**WHAT THE TASK ASKS**
Set down every line from the one containing "Image resolution: width=660" through the last line of the records below, exactly as written, and leave out the pictures.

---------- DATA TO PROCESS ----------

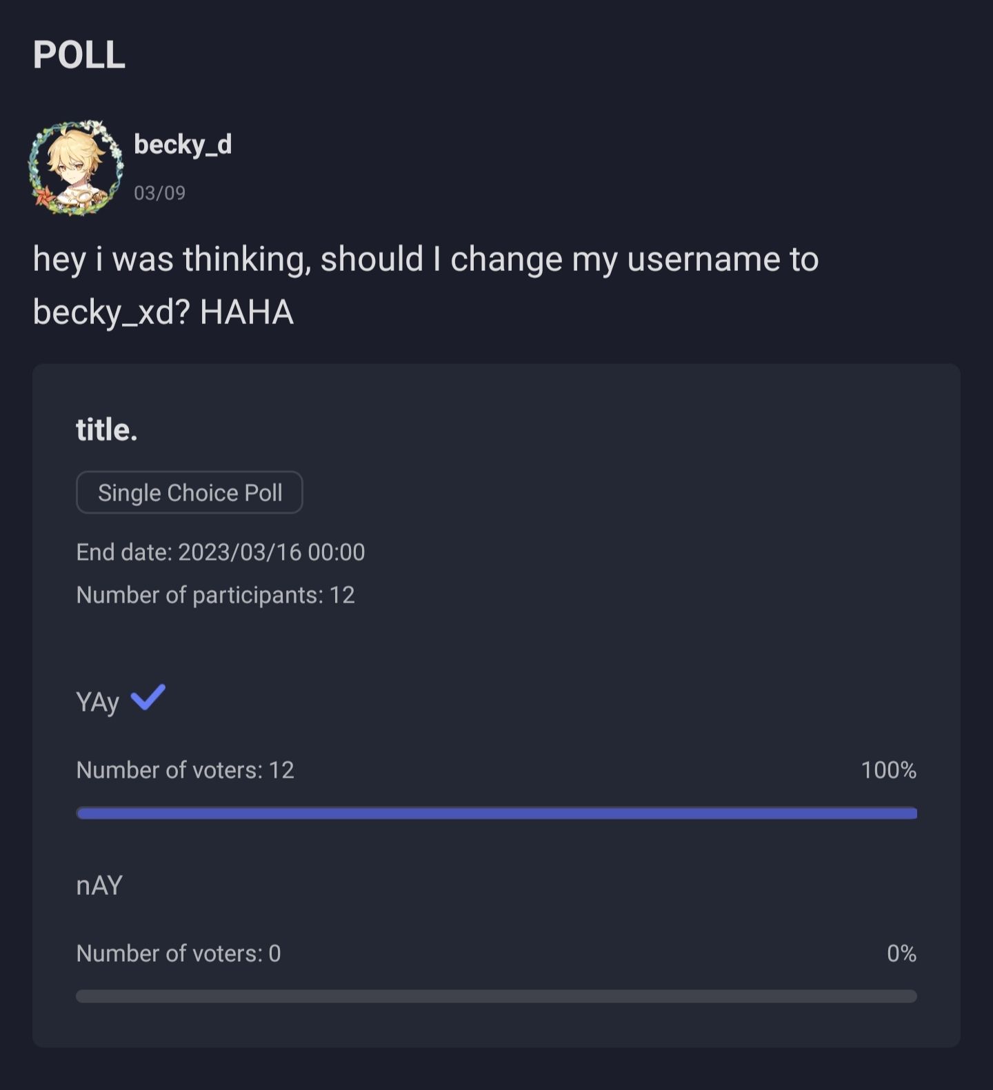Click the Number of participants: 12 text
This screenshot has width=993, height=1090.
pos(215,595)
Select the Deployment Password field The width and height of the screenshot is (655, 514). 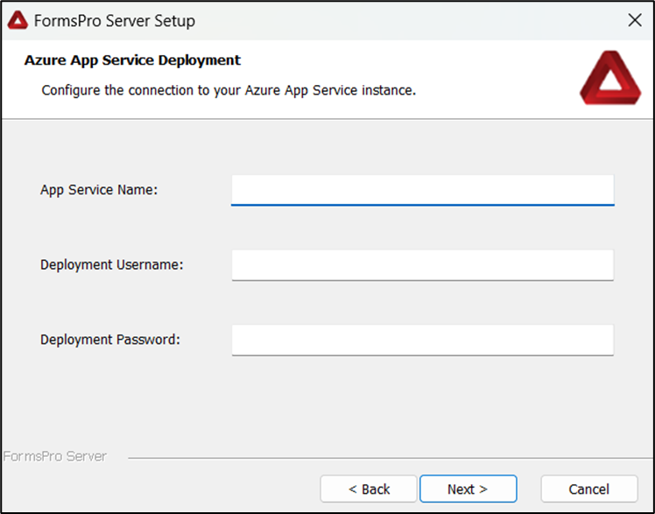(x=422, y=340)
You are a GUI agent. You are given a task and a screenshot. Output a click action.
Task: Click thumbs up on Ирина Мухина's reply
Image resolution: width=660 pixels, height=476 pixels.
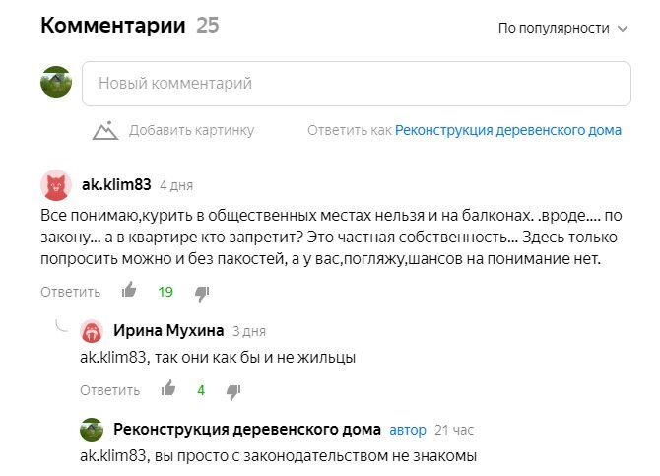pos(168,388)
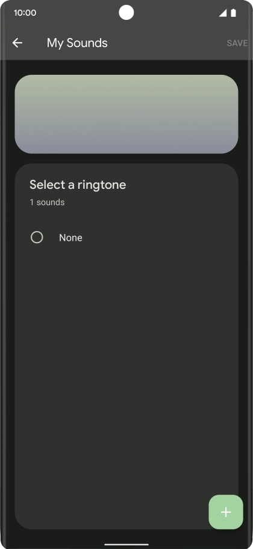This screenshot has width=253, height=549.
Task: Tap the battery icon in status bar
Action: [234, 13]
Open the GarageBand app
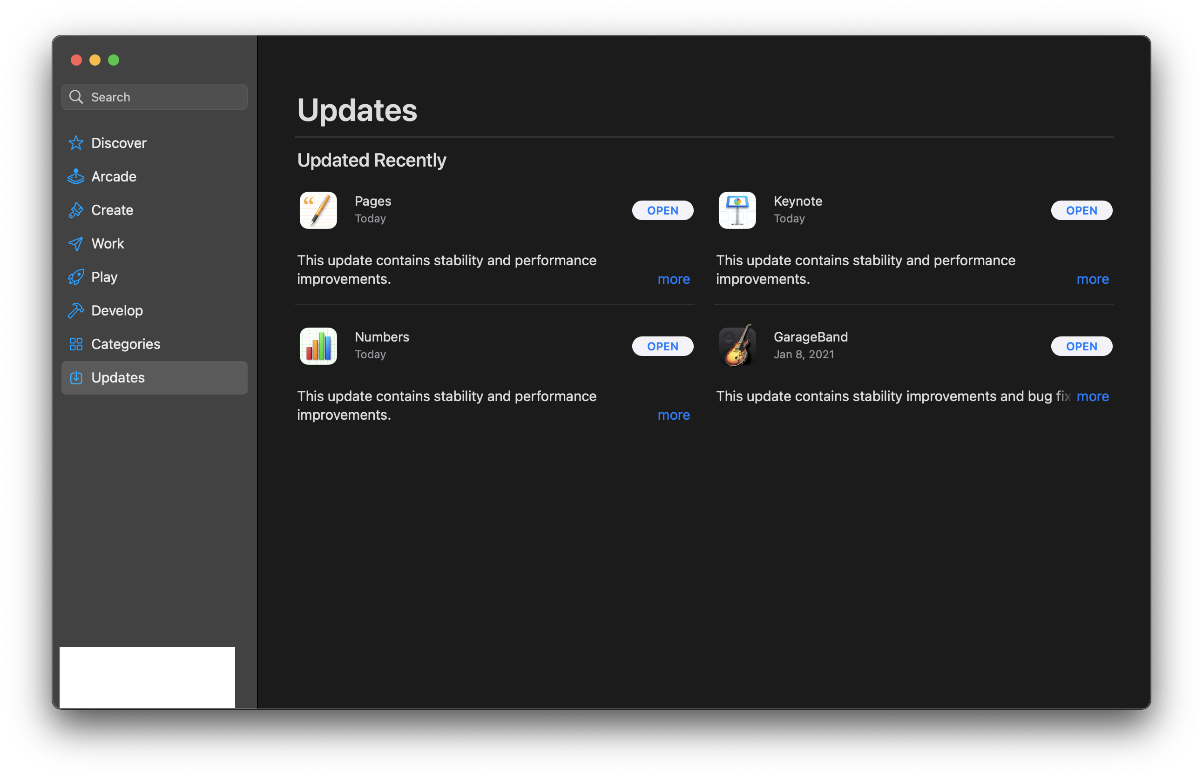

----------

**RESPONSE BELOW**
Image resolution: width=660 pixels, height=476 pixels.
pos(168,388)
This screenshot has width=253, height=549.
Task: Tap the battery icon in status bar
Action: [234, 13]
Open the GarageBand app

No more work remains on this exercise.